Meningococcal meningitis prophylaxis when sulfonamide-sensitive group A strains are known to prevail in family groups or larger closed populations. (The prophylactic usefulness of sulfonamides when group B or C infections are prevalent has not been proven and in closed population groups may be harmful.)
Trachoma. Inclusion conjunctivitis. Nocardiosis. Chancroid. Toxoplasmosis as adjunctive therapy with pyrimethamine. Malaria due to chloroquine-resistant strains of Plasmodium falciparum, when used as adjunctive therapy.

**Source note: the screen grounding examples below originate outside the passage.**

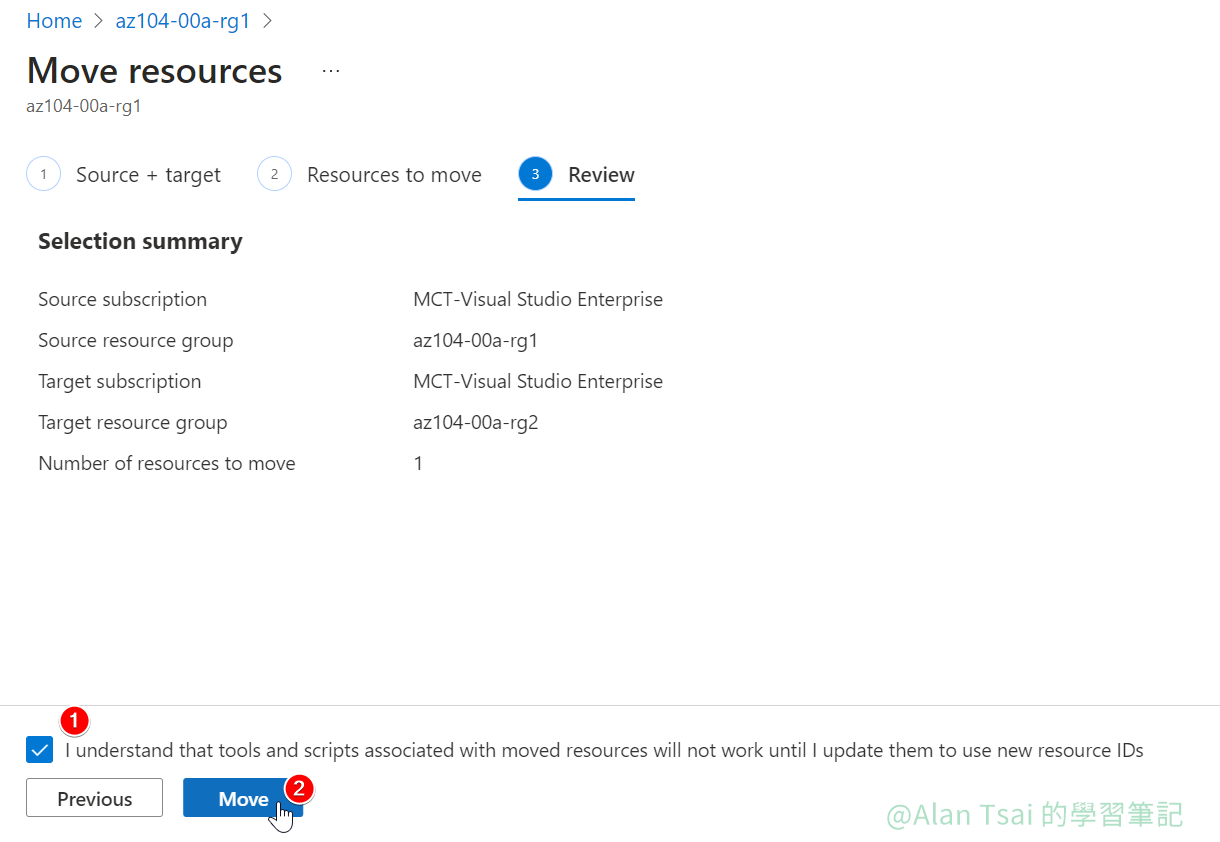Click the red annotation badge numbered 2
The height and width of the screenshot is (842, 1220).
(x=298, y=788)
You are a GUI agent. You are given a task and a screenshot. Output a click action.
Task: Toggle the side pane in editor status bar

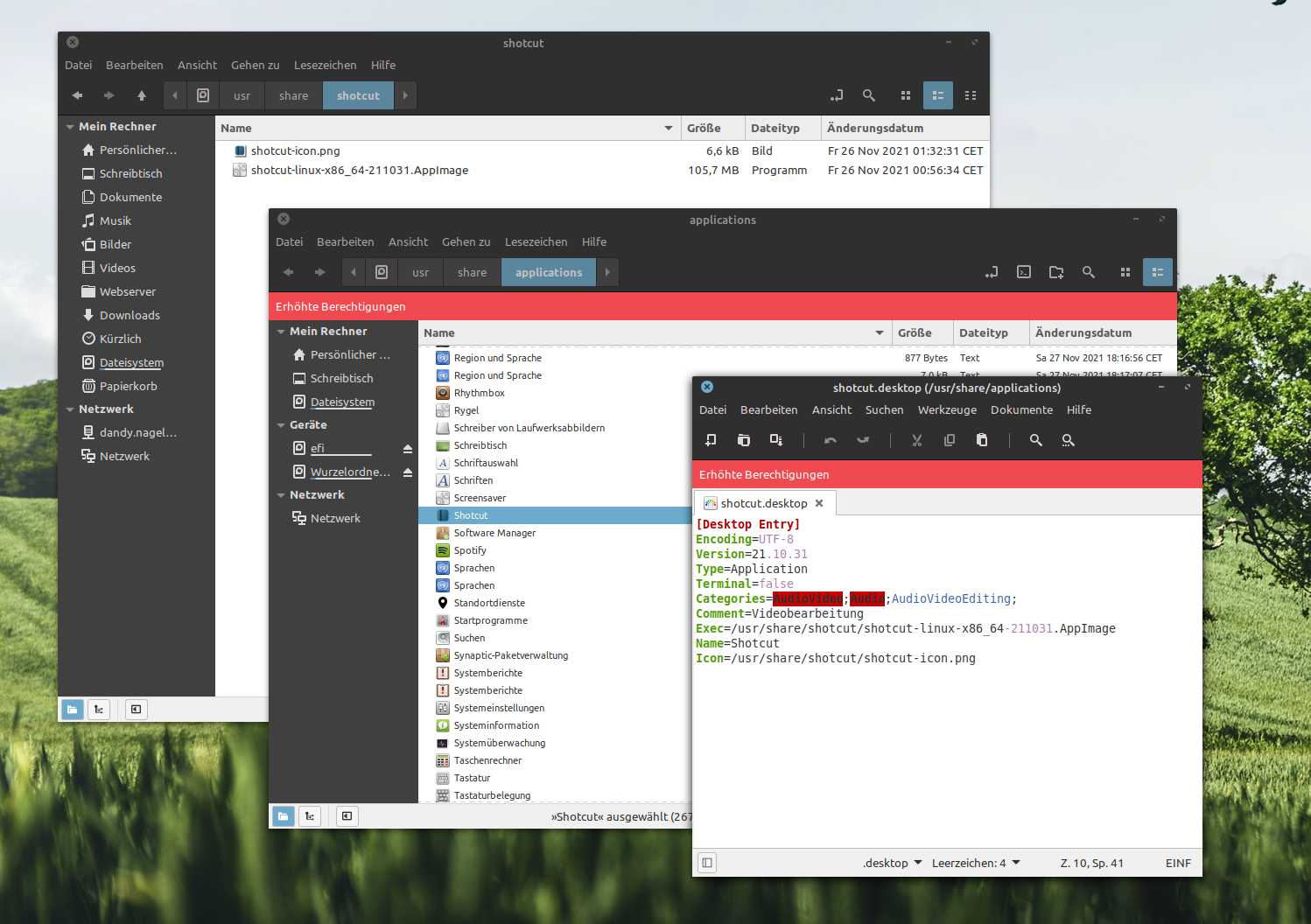pyautogui.click(x=707, y=863)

Currently, the increasing frequency of resistant organisms is a limitation of the usefulness of antibacterial agents including the sulfonamides, especially in the treatment of chronic and recurrent urinary tract infections.
Important Note:In vitro sulfonamide susceptibility tests are not always reliable. The test must be carefully coordinated with bacteriologic and clinical response. When the patient is already taking sulfonamides, follow-up cultures should have aminobenzoic acid added to the culture media.
DOSAGE AND ADMINISTRATION
Systemic sulfonamides are contraindicated in infants less than 2 months of age, except in the treatment of congenital toxoplasmosis as adjunctive therapy with pyrimethamine.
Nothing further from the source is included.